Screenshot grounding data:
-----

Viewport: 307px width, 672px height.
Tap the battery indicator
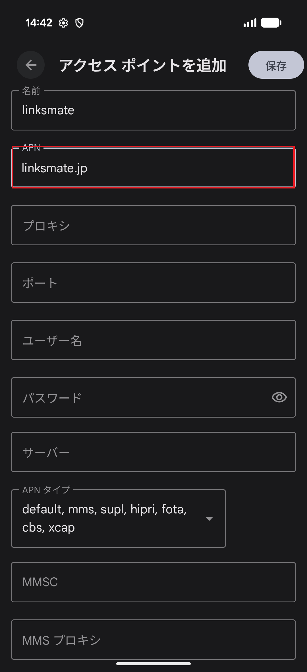coord(269,23)
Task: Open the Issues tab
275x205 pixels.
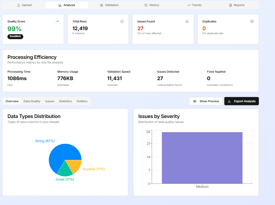Action: (49, 101)
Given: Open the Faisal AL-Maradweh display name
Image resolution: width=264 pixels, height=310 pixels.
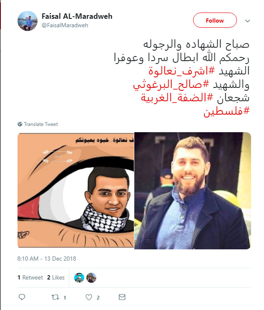Looking at the screenshot, I should (x=77, y=16).
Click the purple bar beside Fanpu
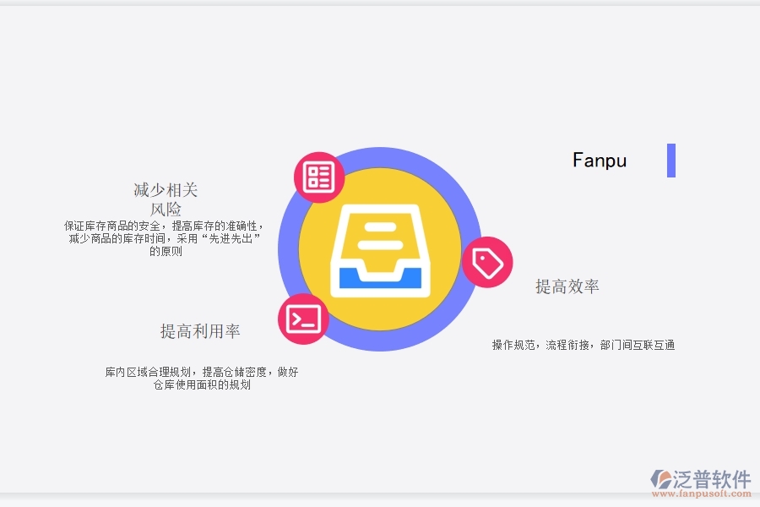The width and height of the screenshot is (760, 507). pyautogui.click(x=672, y=161)
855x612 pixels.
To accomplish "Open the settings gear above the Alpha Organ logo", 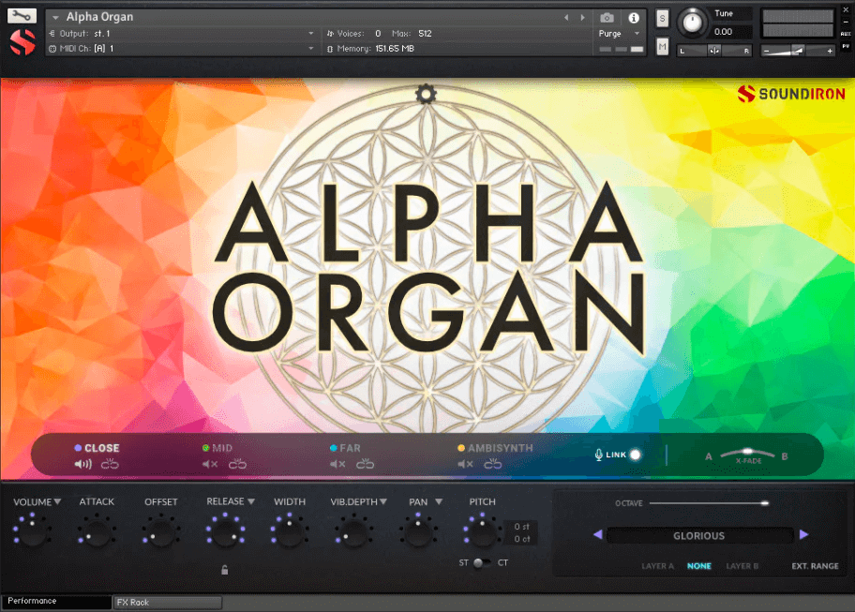I will tap(427, 93).
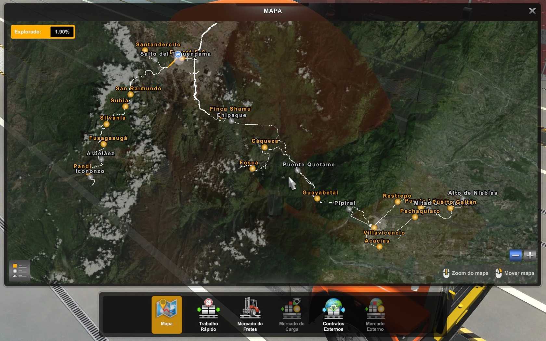
Task: Close the map window
Action: (532, 11)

-----

## To do:
With the pictures omitted, restate word for word the lines above from the line that has "Task: Open the Issues tab" up to and including the line that has "855x612 pixels.", and no other lines.

## Expected answer:
Task: Open the Issues tab
275x205 pixels.
Action: (49, 101)
Given: Open the Faisal AL-Maradweh display name
Image resolution: width=264 pixels, height=310 pixels.
Looking at the screenshot, I should (x=77, y=16).
Click the purple bar beside Fanpu
The width and height of the screenshot is (760, 507). pyautogui.click(x=672, y=161)
855x612 pixels.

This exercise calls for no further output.